- What to work on -
A faithful copy of every entry, with the pictures removed, is what is needed here.

- Information shown -
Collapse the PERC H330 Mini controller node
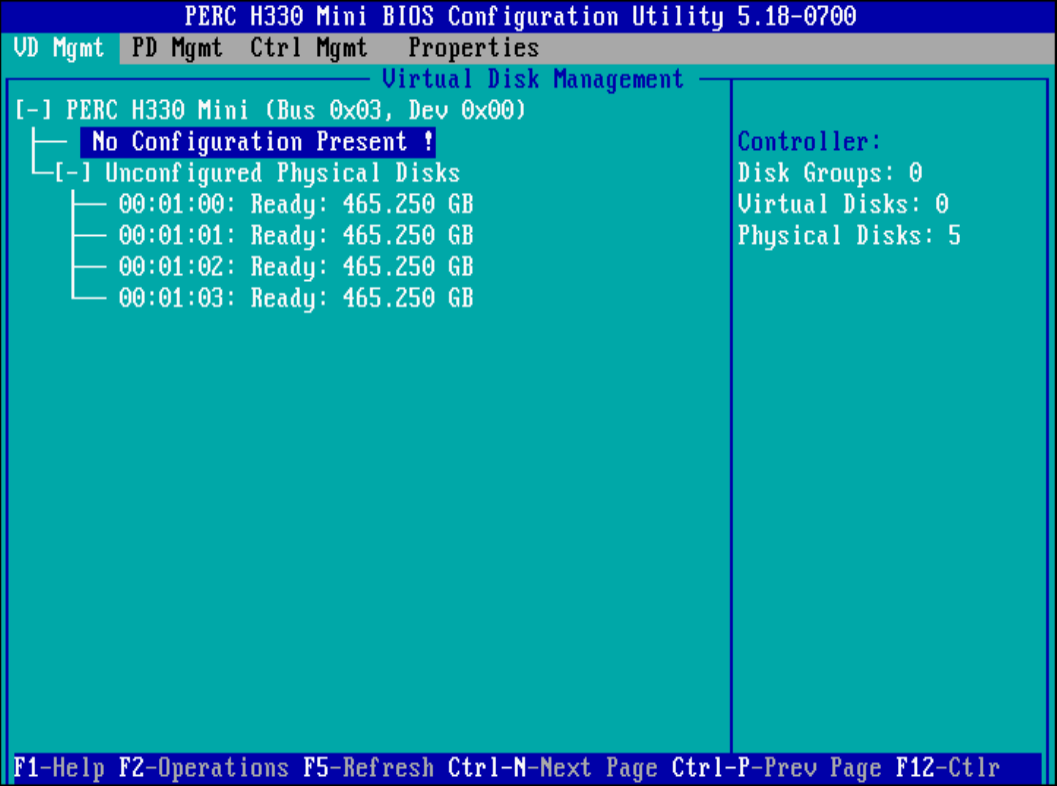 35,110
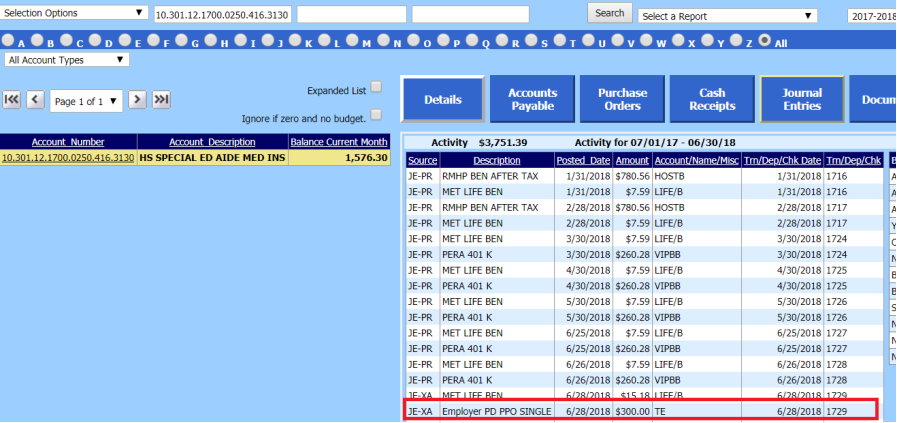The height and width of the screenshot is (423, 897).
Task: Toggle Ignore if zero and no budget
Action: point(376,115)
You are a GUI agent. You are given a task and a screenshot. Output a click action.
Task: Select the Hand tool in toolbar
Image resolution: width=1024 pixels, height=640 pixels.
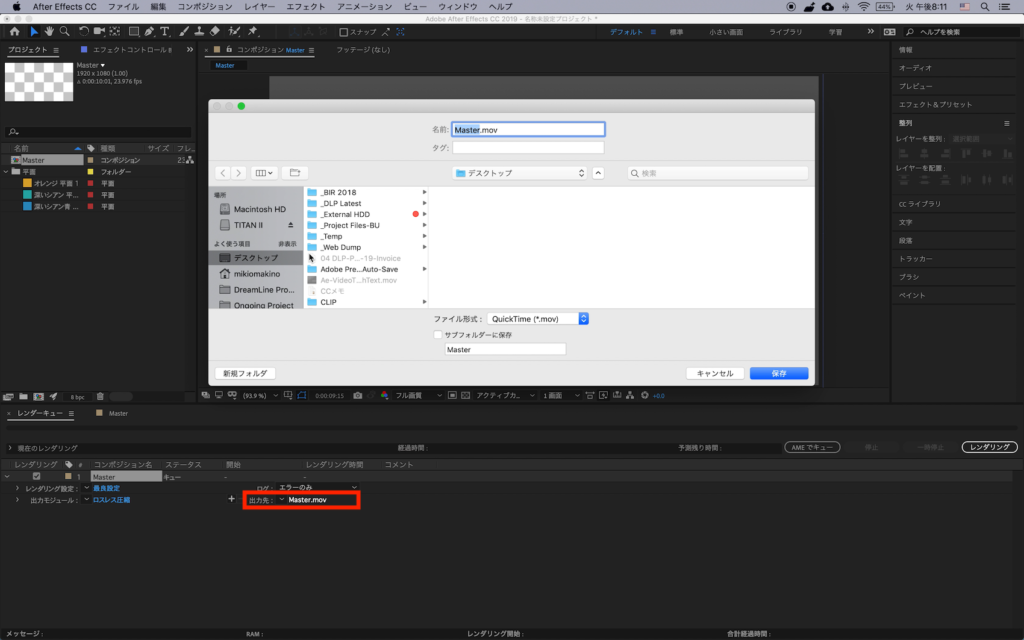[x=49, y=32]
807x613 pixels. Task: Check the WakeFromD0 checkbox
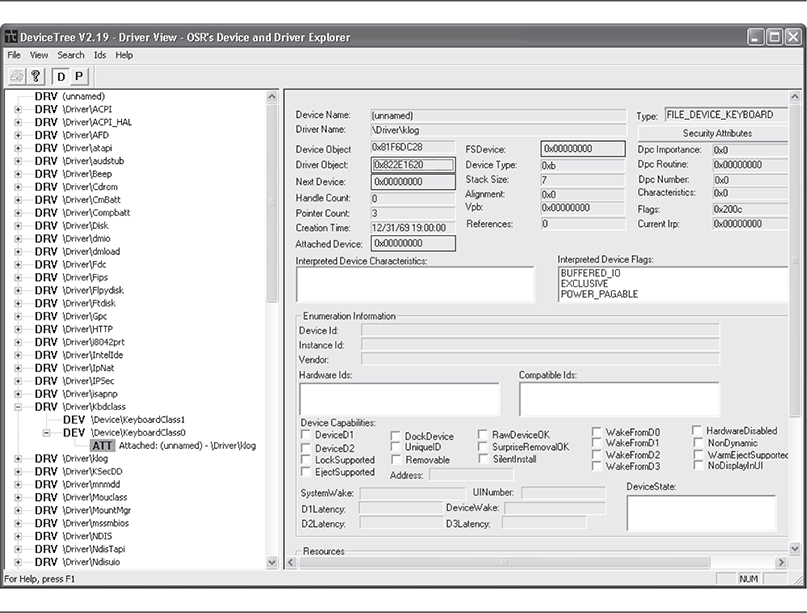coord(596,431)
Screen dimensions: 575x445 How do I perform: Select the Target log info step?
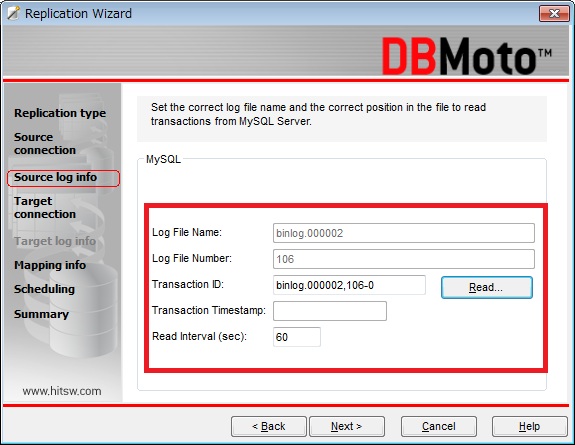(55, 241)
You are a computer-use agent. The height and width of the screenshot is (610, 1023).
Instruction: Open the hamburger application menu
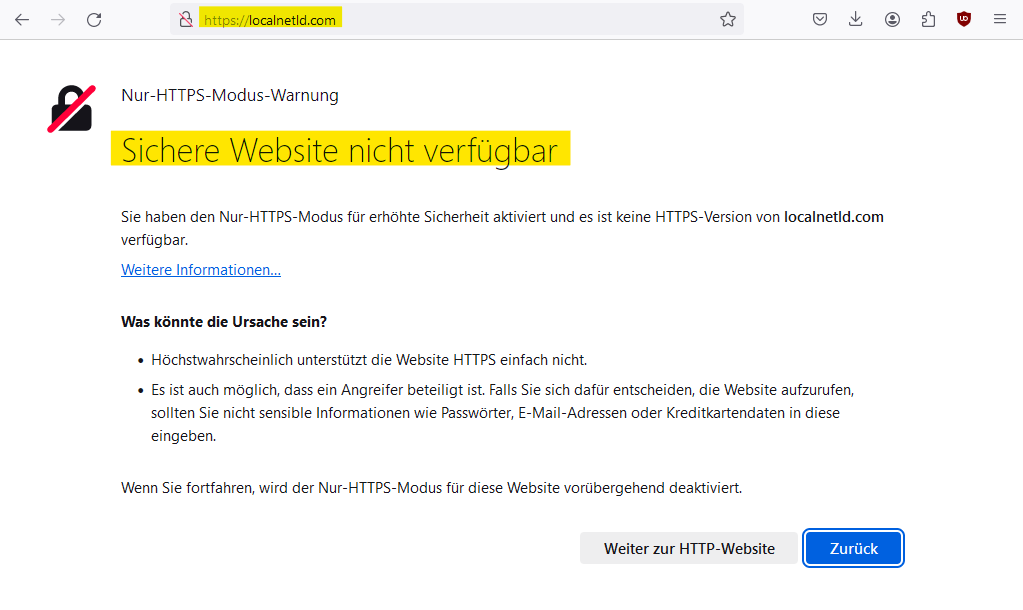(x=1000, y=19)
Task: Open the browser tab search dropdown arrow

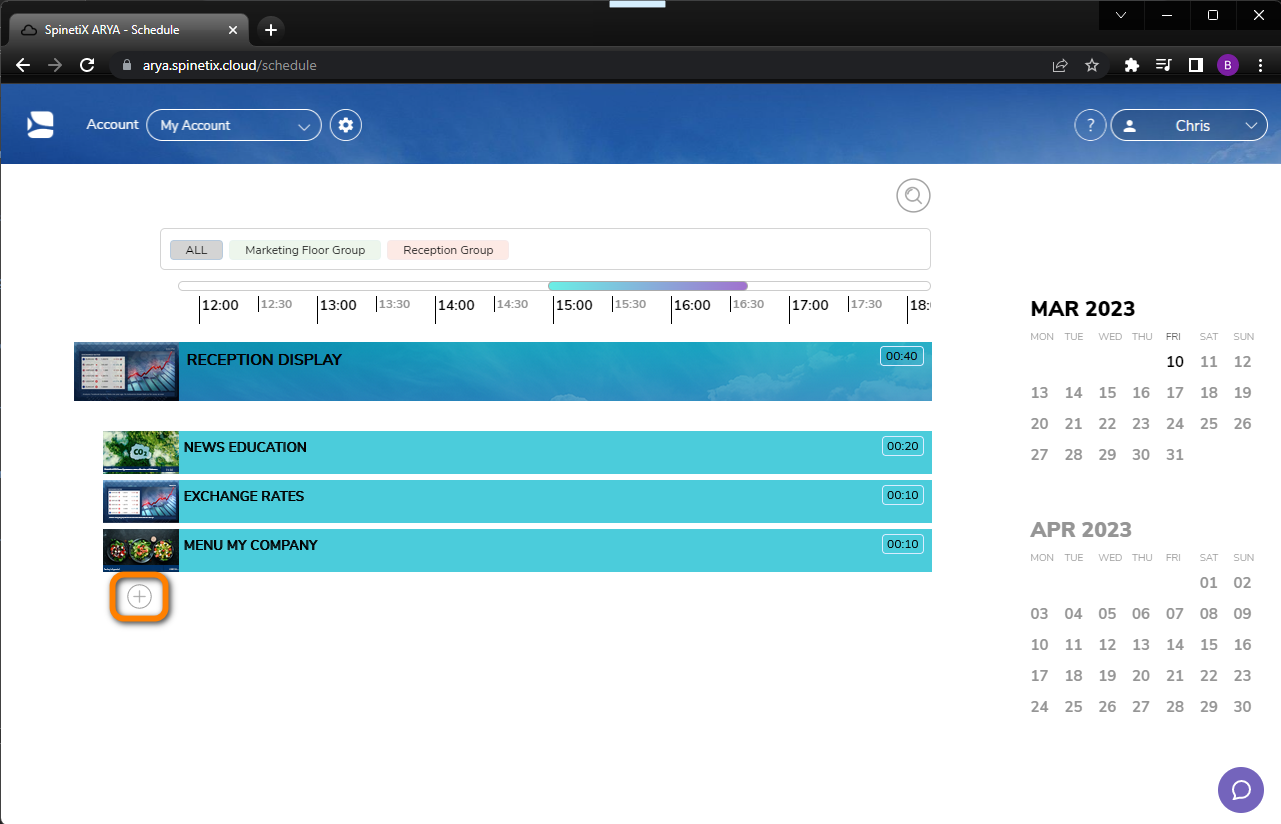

- Answer box -
Collapse the PERC H330 Mini controller node
 35,110
The height and width of the screenshot is (423, 897).
Task: Toggle Ignore if zero and no budget
Action: point(376,115)
You are a GUI agent. You are given a task and a screenshot. Output a click action.
Task: Select the Hand tool in toolbar
Image resolution: width=1024 pixels, height=640 pixels.
[x=49, y=32]
807x613 pixels. Task: Check the WakeFromD0 checkbox
coord(596,431)
Screen dimensions: 575x445 How do I perform: Select the Target log info step?
(55, 241)
You are a computer-use agent. The height and width of the screenshot is (610, 1023).
Instruction: Open the hamburger application menu
(x=1000, y=19)
Task: Open the browser tab search dropdown arrow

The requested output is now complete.